Today’s Google doodle celebrates tea. Photograph: Google
Today’s Google doodle celebrates tea. Photograph: Google

A brief history of tea in the UK

This article is more than 7 years old

Google is marking the beginning of Britain’s love affair with the humble cuppa with one of its homepage doodles

John Wesley deplored it, Samuel Pepys was an early adopter and George Orwell wrote an essay on how to make it perfectly – for 358 years, the British people have had a love affair with tea. Today, Google is celebrating the nation’s favourite drink with a doodle. The quirky animation shows a teabag with a union jack tag (followed by a strainer, sugar, milk and honey) being dunked in a succession of cheerful cups.

On 23 September 1658, the London republican newspaper Mercurius Politicus carried the first advert for tea in the British isles, announcing that a “China drink called by the Chinese, Tcha, by other Nations Tay alias Tee” was available in a coffee house in the city. But it was tea addict Catherine of Braganza – wife of Charles II – who turned it into a fashionable drink.

A 1792 Gillray cartoon shows the ‘Anti-Saccharrites – John Bull and his family leaving off the use of sugar’ in their tea.
A 1792 Gillray cartoon shows the ‘Anti-Saccharrites – John Bull and his family leaving off the use of sugar’ in their tea. Photograph: Rischgitz/Getty Images

Soon the middle classes were drinking it, huge taxes were whacked on it, and tea-smuggling became a serious problem. It took William Pitt the Younger to see sense and remove the taxes before the working class could afford to settle down for a nice brew. By the mid-18th century, tea had became the country’s most popular drink – pushing ale and gin from their place in British hearts.
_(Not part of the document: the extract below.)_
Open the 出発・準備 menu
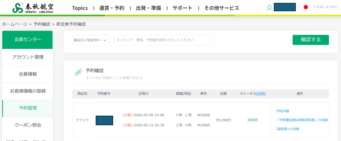 pyautogui.click(x=149, y=8)
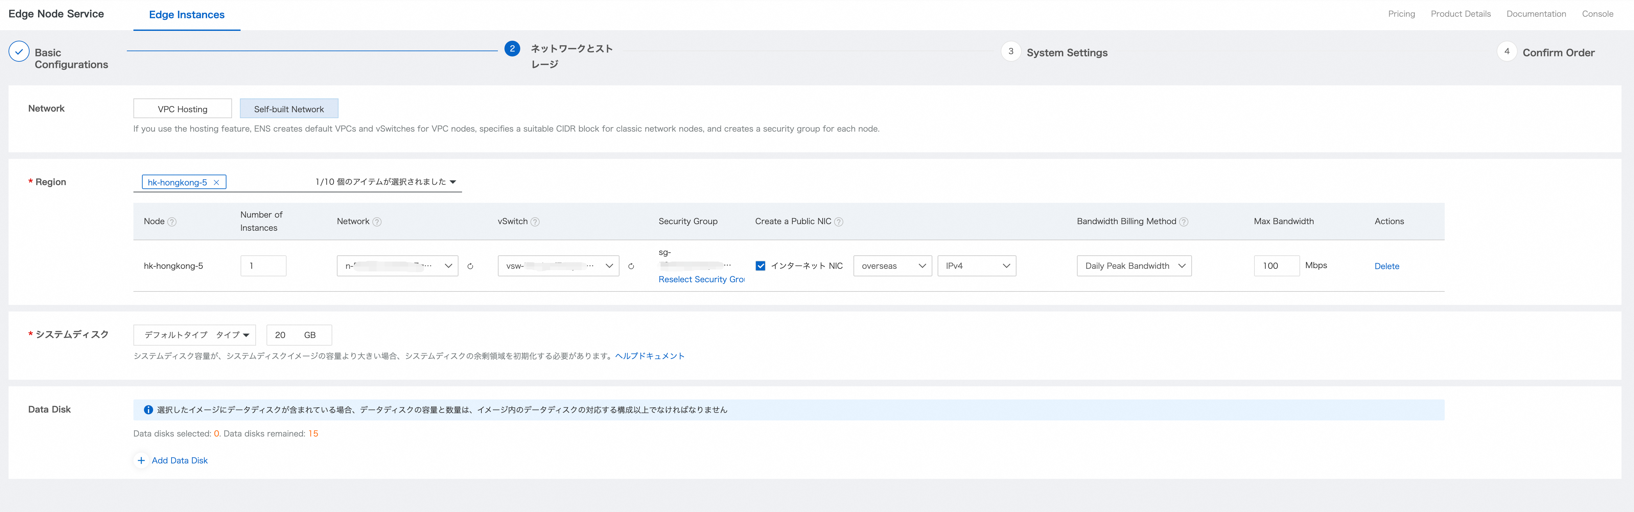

Before long, the East India Company was using tea clippers, such as the Cutty Sark, to bring the harvest from India and China as fast as possible, and, in 1908, the teabag was invented, revolutionising the making of the 165m cups of tea drunk in the UK every day.

Yet tea time is now under threat. It has been five years since ordinary teabag sales started to fall (5% this year to £614m), apparently because younger people have fallen out of love with builder’s brew. While a third of 55- to 64-year-olds have a restorative cup of char more than five times a day, only 16% of 16- to 34-year-olds do the same. Sales of green tea, on the other hand, have shot up.

One thing that is not yet over is the storm in a teacup: in June, Aung San Suu Kyi was slammed as a “disgrace” by the grandson of former dictator General Ne Win – for serving Lipton tea at a banquet. “It should be at least Twinning’s [sic] Earl Grey or Fortnum and Mason’s Queen Anne Tea,” he wrote on Facebook.

  • This article was amended on 23 September to correct references to the United Kingdom in 1658. The United Kingdom came into existence in 1707.